>>>>>

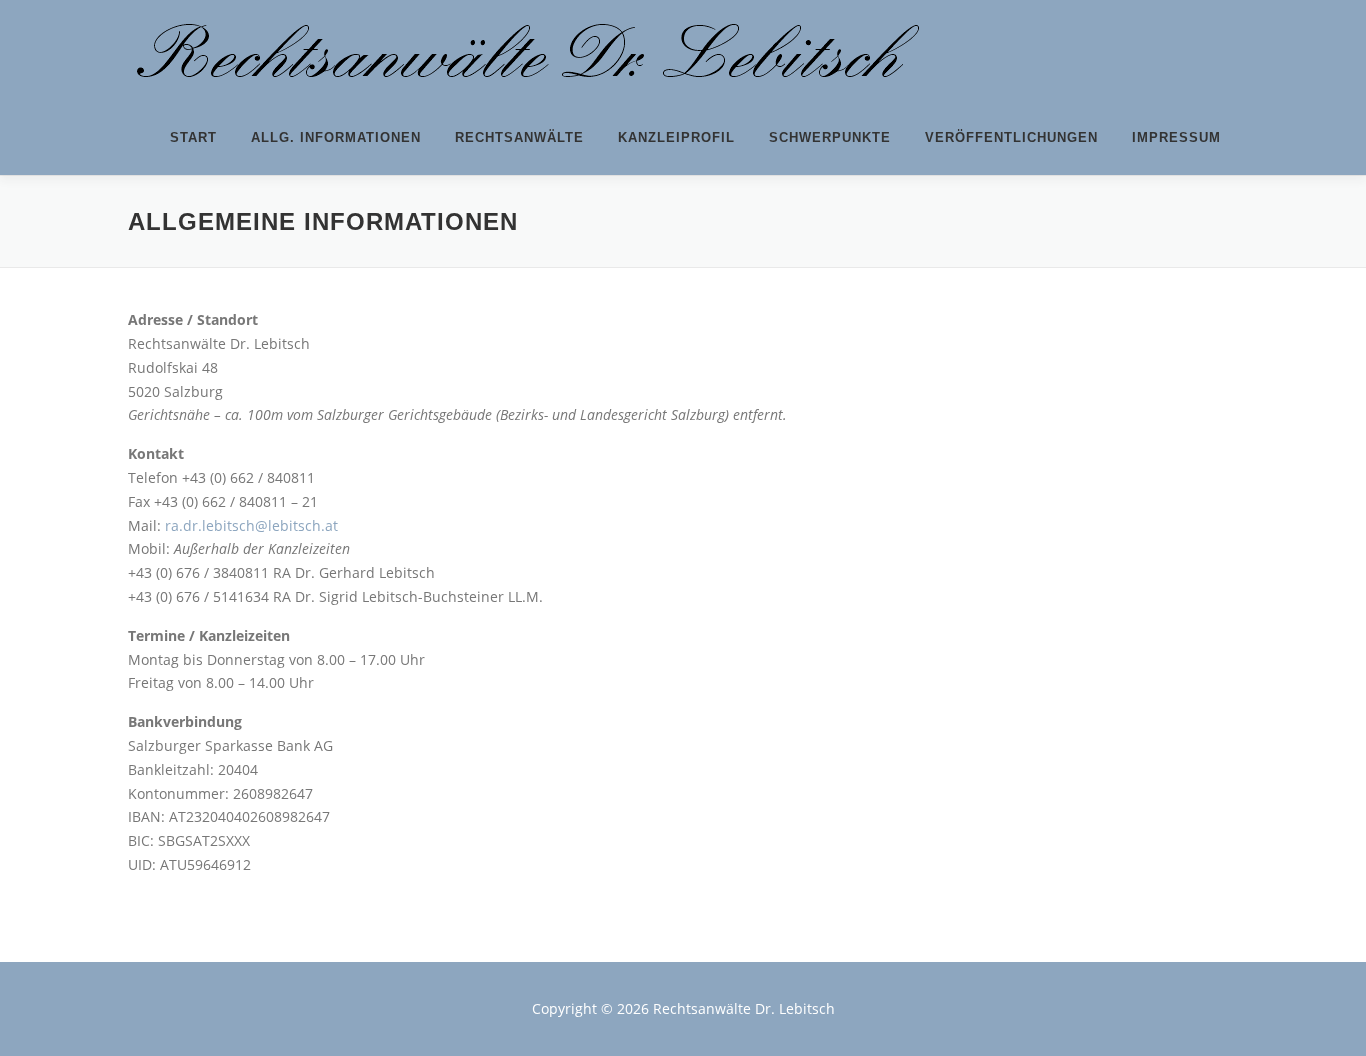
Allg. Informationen (336, 137)
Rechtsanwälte (519, 137)
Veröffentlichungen (1011, 137)
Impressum (1176, 137)
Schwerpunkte (830, 137)
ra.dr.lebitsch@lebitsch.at (251, 525)
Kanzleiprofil (676, 137)
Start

<<<<<

## Instructions to follow
After finding the line that contains "Veröffentlichungen (1011, 137)" in the records above, copy that line and each one after it exactly, through the final line.

## Solution below
Veröffentlichungen (1011, 137)
Impressum (1176, 137)
Schwerpunkte (830, 137)
ra.dr.lebitsch@lebitsch.at (251, 525)
Kanzleiprofil (676, 137)
Start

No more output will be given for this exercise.